> [TASK TO CARRY OUT]
From the listing below, return each line that includes "help".

> [RECORD SET]
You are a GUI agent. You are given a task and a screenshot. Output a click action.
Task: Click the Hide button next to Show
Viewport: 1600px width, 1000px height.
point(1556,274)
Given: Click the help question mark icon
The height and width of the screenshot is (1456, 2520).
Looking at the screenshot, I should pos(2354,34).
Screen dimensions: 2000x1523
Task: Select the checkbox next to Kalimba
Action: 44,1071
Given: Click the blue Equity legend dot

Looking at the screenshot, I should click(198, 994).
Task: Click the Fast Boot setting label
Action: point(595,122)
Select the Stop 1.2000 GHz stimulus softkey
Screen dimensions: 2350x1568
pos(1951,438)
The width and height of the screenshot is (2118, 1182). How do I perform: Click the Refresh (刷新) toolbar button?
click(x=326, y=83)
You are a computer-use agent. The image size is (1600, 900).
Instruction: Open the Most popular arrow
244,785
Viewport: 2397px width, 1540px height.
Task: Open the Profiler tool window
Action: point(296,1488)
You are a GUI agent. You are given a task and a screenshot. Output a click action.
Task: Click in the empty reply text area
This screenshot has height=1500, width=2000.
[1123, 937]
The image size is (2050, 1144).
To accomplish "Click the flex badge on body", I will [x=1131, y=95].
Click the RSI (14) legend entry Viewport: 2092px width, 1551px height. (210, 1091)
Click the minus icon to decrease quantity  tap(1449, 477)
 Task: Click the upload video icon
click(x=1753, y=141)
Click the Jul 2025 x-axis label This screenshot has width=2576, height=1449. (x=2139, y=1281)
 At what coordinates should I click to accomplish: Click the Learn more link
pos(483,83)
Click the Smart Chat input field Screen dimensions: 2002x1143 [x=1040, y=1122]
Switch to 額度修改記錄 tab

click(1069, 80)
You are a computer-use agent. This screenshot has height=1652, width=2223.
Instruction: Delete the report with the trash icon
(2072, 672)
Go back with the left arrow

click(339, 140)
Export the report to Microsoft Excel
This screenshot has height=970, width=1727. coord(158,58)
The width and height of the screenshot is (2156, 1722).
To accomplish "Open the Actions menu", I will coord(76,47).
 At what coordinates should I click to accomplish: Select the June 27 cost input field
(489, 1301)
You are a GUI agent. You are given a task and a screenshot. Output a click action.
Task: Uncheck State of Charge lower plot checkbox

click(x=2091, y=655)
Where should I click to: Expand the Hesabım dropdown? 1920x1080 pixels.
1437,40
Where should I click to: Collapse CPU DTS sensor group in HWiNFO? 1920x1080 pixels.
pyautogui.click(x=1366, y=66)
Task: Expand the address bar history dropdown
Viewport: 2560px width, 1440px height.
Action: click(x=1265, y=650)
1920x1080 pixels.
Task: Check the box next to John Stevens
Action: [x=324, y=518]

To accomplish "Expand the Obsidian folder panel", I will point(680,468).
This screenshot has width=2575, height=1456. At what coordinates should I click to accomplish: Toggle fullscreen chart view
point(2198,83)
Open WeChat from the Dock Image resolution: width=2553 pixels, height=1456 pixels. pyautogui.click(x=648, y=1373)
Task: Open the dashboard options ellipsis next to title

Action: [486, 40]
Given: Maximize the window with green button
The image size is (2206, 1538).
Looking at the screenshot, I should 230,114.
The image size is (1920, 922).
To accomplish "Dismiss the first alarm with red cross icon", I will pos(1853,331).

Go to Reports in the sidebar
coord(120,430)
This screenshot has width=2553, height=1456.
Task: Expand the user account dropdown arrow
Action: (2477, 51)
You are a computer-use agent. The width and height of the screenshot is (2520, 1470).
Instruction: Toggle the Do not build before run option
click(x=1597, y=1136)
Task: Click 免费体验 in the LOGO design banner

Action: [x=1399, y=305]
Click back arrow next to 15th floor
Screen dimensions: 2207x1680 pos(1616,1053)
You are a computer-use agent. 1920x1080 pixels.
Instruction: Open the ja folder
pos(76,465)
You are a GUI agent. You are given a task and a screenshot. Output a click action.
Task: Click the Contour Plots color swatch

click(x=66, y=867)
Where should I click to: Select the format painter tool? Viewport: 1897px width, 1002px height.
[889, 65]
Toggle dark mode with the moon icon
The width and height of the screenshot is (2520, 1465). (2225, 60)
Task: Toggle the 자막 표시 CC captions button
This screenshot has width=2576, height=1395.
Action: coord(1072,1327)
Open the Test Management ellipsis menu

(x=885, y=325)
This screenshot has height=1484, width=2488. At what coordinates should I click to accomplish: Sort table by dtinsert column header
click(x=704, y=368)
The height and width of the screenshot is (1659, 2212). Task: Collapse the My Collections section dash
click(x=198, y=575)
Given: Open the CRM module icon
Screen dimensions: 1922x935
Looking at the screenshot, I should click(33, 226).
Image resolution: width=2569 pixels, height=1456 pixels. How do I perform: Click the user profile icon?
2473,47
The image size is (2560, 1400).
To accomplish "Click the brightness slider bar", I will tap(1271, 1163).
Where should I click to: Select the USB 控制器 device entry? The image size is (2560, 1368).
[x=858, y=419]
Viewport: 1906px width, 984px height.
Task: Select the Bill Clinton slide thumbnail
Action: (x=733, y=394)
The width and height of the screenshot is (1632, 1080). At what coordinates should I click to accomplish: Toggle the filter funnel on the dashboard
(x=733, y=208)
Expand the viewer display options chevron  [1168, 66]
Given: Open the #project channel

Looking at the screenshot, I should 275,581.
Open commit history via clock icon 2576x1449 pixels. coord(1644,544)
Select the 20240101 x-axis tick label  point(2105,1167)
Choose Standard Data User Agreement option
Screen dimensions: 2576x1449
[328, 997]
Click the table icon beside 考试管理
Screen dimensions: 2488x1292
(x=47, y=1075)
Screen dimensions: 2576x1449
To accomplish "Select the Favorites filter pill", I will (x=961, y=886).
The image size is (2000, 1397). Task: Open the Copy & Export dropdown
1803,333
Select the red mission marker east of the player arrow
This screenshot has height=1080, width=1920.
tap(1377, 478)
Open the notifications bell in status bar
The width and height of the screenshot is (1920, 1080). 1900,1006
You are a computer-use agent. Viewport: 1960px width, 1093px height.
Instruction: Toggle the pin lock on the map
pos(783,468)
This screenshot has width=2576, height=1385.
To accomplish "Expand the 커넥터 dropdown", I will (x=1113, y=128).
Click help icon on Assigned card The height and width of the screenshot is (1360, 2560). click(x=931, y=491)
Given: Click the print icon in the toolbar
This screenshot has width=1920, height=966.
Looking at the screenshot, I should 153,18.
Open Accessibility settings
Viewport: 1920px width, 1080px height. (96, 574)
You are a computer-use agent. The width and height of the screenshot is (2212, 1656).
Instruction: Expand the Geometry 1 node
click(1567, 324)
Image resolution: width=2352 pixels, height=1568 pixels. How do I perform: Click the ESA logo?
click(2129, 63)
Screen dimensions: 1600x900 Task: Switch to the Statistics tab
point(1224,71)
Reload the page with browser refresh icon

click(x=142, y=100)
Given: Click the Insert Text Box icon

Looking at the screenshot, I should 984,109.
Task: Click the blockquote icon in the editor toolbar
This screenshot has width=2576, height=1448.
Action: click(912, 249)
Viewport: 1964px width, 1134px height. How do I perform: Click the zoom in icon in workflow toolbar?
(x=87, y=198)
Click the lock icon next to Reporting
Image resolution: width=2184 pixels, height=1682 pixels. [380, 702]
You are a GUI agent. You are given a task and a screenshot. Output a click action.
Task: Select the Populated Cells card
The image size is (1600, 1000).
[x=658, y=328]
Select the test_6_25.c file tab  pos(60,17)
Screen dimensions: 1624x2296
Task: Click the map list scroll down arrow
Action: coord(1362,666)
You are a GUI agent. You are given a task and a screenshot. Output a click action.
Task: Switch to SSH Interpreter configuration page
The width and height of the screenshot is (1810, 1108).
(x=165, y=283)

> [RESPONSE]
Given: Click the help question mark icon
Click help icon on Assigned card The height and width of the screenshot is (1360, 2560). click(x=931, y=491)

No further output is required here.